If this proves true, traditional diet-based approaches to weight loss are likely to prove ineffective for obese carbohydrate cravers and bulimics. Such people cannot “just say no” to carbohydrates, because the underlying biochemical irregularities that lead to the overeating are not addressed by the moral exhortation to “just eat less.” Like biological alcoholics, they must struggle against a physiology that is telling them otherwise.
A chronic deficiency of brain serotonin might be the underlying cause of carbohydrate craving, the Wurtmans have theorized. For those who may be suffering from carbohydrate-craving obesity, dieting--that is, carbohydrate withdrawal-- produces the same symptoms as withdrawal from addictive drugs: depression, anxiety, irritability, and an uncontrollable obsession with the substance in question.
For women whose bodies do not regulate the production of serotonin and dopamine successfully, bulimia is one of the possible symptoms of a disordered reward pathway. Unlike anorexia, its “partner” disorder, bulimia resembles addiction in several ways. There is a definite high, which comes with the purging, and which has no analogue in anorexia. Bulimia’s impact on the brain’s reward center also seems to be quite direct, judging by the high relapse rates of bulimics. The idea that serotonin disturbances were at the root of bulimia was beginning to make sense. Preliminary twins studies were bolstering the hypothesis by showing evidence of genetic predispositions toward bulimia.

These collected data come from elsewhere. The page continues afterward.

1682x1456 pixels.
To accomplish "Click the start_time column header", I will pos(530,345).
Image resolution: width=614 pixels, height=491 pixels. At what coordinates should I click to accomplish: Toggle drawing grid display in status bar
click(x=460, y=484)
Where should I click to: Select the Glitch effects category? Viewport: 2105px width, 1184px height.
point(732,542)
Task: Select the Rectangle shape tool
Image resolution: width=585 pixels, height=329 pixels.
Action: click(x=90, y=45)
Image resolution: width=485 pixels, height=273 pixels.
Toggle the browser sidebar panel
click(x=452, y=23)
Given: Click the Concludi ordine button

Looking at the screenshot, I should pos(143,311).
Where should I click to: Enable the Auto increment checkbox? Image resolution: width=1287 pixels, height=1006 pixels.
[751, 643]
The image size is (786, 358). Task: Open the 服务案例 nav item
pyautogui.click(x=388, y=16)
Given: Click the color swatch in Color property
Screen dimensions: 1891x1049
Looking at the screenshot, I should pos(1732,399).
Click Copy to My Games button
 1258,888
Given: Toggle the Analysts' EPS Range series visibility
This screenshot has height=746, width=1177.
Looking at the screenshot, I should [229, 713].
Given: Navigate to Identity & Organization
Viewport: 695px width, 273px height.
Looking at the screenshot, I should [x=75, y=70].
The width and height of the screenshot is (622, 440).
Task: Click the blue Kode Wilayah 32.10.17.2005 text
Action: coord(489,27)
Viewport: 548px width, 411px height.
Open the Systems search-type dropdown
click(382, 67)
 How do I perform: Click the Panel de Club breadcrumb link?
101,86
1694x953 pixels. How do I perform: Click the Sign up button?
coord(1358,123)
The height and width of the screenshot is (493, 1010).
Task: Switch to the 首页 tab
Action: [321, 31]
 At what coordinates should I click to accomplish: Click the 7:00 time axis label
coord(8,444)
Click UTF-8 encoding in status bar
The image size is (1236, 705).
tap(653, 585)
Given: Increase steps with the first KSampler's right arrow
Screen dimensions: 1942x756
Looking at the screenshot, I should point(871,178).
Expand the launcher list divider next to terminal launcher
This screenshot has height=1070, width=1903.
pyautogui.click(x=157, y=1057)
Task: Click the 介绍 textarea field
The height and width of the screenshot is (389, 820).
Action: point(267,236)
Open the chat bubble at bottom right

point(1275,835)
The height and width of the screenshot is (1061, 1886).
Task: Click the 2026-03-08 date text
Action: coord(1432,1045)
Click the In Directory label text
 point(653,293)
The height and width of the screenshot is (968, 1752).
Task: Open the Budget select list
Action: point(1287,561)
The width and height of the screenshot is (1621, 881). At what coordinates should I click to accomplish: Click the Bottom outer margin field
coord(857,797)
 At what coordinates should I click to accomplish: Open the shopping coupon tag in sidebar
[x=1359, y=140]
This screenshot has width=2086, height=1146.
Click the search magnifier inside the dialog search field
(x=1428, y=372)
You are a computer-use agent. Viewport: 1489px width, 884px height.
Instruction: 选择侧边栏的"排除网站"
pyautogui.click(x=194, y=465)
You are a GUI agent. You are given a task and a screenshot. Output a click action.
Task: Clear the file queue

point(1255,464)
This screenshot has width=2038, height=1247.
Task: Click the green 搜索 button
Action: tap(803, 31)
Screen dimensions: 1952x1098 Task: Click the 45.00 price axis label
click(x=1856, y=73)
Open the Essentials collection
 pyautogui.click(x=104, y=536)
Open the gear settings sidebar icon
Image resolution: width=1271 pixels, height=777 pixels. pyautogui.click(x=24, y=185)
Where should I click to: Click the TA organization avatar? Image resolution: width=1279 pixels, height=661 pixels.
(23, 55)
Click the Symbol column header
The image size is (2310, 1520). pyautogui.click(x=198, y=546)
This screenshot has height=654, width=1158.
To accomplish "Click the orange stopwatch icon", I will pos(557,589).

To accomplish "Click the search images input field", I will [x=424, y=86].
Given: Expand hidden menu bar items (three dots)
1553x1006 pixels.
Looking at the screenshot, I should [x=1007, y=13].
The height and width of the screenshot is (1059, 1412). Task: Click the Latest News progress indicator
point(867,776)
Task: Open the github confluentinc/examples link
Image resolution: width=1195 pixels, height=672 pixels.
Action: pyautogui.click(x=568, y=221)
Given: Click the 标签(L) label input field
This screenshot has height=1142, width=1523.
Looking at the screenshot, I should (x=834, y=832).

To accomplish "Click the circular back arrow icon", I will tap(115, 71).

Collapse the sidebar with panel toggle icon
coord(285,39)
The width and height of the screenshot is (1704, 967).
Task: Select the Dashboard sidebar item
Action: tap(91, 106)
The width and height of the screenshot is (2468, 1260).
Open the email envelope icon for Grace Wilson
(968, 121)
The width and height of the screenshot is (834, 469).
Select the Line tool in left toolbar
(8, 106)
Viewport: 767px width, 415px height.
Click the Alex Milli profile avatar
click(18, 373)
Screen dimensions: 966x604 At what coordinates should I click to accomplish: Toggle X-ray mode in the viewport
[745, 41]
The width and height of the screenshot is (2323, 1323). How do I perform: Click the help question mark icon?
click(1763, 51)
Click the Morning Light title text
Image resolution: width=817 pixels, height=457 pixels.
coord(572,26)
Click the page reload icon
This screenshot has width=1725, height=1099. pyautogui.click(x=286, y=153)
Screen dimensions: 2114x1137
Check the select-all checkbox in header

The innate drive among the addiction-prone for simple sugar carbohydrate foods might reasonably be called “carboholism.” In the Democratic Republic of Congo (Zaire), there is a tribe of pygmies whose natural diet is marked by the virtual absence of sugar foods. Each year, the tribe gathers for an intoxicating group celebration—and the substance they ingest is honey. “The sugar seems to affect them like a powerful drug,” an anthropologist reported in the San Francisco Chronicle. “They drop everything to get the honey, and it sure looks like a binge.”